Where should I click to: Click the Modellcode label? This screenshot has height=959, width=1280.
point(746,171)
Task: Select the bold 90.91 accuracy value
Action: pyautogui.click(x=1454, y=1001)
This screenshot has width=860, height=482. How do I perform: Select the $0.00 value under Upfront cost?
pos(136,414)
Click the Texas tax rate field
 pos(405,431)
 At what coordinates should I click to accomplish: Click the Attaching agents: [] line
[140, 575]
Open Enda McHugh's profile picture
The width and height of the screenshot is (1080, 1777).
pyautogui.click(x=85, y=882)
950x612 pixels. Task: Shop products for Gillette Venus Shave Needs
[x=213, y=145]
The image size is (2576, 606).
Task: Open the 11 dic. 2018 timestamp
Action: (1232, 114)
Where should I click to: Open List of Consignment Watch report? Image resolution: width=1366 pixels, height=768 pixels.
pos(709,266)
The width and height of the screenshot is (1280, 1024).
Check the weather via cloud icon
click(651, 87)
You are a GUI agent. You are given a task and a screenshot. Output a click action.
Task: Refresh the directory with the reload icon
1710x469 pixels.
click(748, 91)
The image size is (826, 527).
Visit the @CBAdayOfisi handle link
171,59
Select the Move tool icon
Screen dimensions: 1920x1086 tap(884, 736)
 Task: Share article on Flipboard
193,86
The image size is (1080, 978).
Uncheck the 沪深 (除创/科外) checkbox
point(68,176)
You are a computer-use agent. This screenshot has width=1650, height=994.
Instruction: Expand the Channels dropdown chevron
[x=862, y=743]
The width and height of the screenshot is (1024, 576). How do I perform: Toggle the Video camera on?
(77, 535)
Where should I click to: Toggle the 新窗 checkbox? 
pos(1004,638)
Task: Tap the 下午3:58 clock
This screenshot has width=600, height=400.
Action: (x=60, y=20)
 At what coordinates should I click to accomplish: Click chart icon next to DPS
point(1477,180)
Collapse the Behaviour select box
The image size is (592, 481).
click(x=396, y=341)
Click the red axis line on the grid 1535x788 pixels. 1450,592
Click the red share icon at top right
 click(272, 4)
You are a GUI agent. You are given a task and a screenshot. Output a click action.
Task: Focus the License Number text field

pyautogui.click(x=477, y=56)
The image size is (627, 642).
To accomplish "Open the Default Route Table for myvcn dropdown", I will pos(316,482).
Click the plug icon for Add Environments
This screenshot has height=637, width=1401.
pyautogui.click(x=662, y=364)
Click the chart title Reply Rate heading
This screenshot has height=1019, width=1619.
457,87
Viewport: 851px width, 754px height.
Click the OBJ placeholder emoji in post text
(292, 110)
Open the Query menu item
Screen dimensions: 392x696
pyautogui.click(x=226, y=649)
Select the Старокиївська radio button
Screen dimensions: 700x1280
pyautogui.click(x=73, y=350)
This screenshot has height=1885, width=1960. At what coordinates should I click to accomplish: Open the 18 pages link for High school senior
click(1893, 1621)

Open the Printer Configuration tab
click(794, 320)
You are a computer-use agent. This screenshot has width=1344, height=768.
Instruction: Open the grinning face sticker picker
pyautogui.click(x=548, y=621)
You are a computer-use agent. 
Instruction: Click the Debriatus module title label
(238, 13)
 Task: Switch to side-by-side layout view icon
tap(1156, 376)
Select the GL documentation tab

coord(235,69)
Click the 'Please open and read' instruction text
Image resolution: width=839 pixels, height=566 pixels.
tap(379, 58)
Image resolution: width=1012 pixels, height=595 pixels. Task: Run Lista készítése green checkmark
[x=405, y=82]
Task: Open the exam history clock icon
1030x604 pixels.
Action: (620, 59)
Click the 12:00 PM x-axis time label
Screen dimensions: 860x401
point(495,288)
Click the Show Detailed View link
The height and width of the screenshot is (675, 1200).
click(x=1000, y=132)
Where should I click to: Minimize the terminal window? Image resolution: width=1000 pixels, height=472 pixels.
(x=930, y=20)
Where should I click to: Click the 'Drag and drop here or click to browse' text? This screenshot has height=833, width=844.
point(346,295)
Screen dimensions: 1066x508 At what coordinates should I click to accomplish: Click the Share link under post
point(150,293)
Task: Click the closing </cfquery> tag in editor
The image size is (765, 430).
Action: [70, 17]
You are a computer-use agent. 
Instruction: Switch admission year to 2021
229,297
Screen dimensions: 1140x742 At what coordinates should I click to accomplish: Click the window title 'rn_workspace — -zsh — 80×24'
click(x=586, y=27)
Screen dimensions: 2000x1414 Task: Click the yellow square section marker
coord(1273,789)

WORK INSTRUCTIONS:
Output all of the data exactly as given.

RESULT OF THE EXERCISE:
Where should I click to: Click the Modellcode label? This screenshot has height=959, width=1280.
point(746,171)
Task: Select the bold 90.91 accuracy value
Action: pyautogui.click(x=1454, y=1001)
This screenshot has width=860, height=482. How do I perform: Select the $0.00 value under Upfront cost?
pos(136,414)
Click the Texas tax rate field
 pos(405,431)
 At what coordinates should I click to accomplish: Click the Attaching agents: [] line
[140, 575]
Open Enda McHugh's profile picture
The width and height of the screenshot is (1080, 1777).
pyautogui.click(x=85, y=882)
950x612 pixels. Task: Shop products for Gillette Venus Shave Needs
[x=213, y=145]
The image size is (2576, 606).
Task: Open the 11 dic. 2018 timestamp
Action: (1232, 114)
Where should I click to: Open List of Consignment Watch report? Image resolution: width=1366 pixels, height=768 pixels.
pos(709,266)
The width and height of the screenshot is (1280, 1024).
Check the weather via cloud icon
click(651, 87)
You are a GUI agent. You are given a task and a screenshot. Output a click action.
Task: Refresh the directory with the reload icon
1710x469 pixels.
click(748, 91)
The image size is (826, 527).
Visit the @CBAdayOfisi handle link
171,59
Select the Move tool icon
Screen dimensions: 1920x1086 tap(884, 736)
 Task: Share article on Flipboard
193,86
The image size is (1080, 978).
Uncheck the 沪深 (除创/科外) checkbox
point(68,176)
You are a computer-use agent. This screenshot has width=1650, height=994.
Instruction: Expand the Channels dropdown chevron
[x=862, y=743]
The width and height of the screenshot is (1024, 576). How do I perform: Toggle the Video camera on?
(77, 535)
Where should I click to: Toggle the 新窗 checkbox? 
pos(1004,638)
Task: Tap the 下午3:58 clock
This screenshot has width=600, height=400.
Action: (x=60, y=20)
 At what coordinates should I click to accomplish: Click chart icon next to DPS
point(1477,180)
Collapse the Behaviour select box
The image size is (592, 481).
click(x=396, y=341)
Click the red axis line on the grid 1535x788 pixels. 1450,592
Click the red share icon at top right
 click(272, 4)
You are a GUI agent. You are given a task and a screenshot. Output a click action.
Task: Focus the License Number text field

pyautogui.click(x=477, y=56)
The image size is (627, 642).
To accomplish "Open the Default Route Table for myvcn dropdown", I will pos(316,482).
Click the plug icon for Add Environments
This screenshot has height=637, width=1401.
pyautogui.click(x=662, y=364)
Click the chart title Reply Rate heading
This screenshot has height=1019, width=1619.
457,87
Viewport: 851px width, 754px height.
Click the OBJ placeholder emoji in post text
(292, 110)
Open the Query menu item
Screen dimensions: 392x696
pyautogui.click(x=226, y=649)
Select the Старокиївська radio button
Screen dimensions: 700x1280
pyautogui.click(x=73, y=350)
This screenshot has height=1885, width=1960. At what coordinates should I click to accomplish: Open the 18 pages link for High school senior
click(1893, 1621)

Open the Printer Configuration tab
click(794, 320)
You are a computer-use agent. This screenshot has width=1344, height=768.
Instruction: Open the grinning face sticker picker
pyautogui.click(x=548, y=621)
You are a computer-use agent. 
Instruction: Click the Debriatus module title label
(238, 13)
 Task: Switch to side-by-side layout view icon
tap(1156, 376)
Select the GL documentation tab

coord(235,69)
Click the 'Please open and read' instruction text
Image resolution: width=839 pixels, height=566 pixels.
tap(379, 58)
Image resolution: width=1012 pixels, height=595 pixels. Task: Run Lista készítése green checkmark
[x=405, y=82]
Task: Open the exam history clock icon
1030x604 pixels.
Action: (620, 59)
Click the 12:00 PM x-axis time label
Screen dimensions: 860x401
point(495,288)
Click the Show Detailed View link
The height and width of the screenshot is (675, 1200).
click(x=1000, y=132)
Where should I click to: Minimize the terminal window? Image resolution: width=1000 pixels, height=472 pixels.
(x=930, y=20)
Where should I click to: Click the 'Drag and drop here or click to browse' text? This screenshot has height=833, width=844.
point(346,295)
Screen dimensions: 1066x508 At what coordinates should I click to accomplish: Click the Share link under post
point(150,293)
Task: Click the closing </cfquery> tag in editor
The image size is (765, 430).
Action: [70, 17]
You are a computer-use agent. 
Instruction: Switch admission year to 2021
229,297
Screen dimensions: 1140x742 At what coordinates should I click to accomplish: Click the window title 'rn_workspace — -zsh — 80×24'
click(x=586, y=27)
Screen dimensions: 2000x1414 Task: Click the yellow square section marker
coord(1273,789)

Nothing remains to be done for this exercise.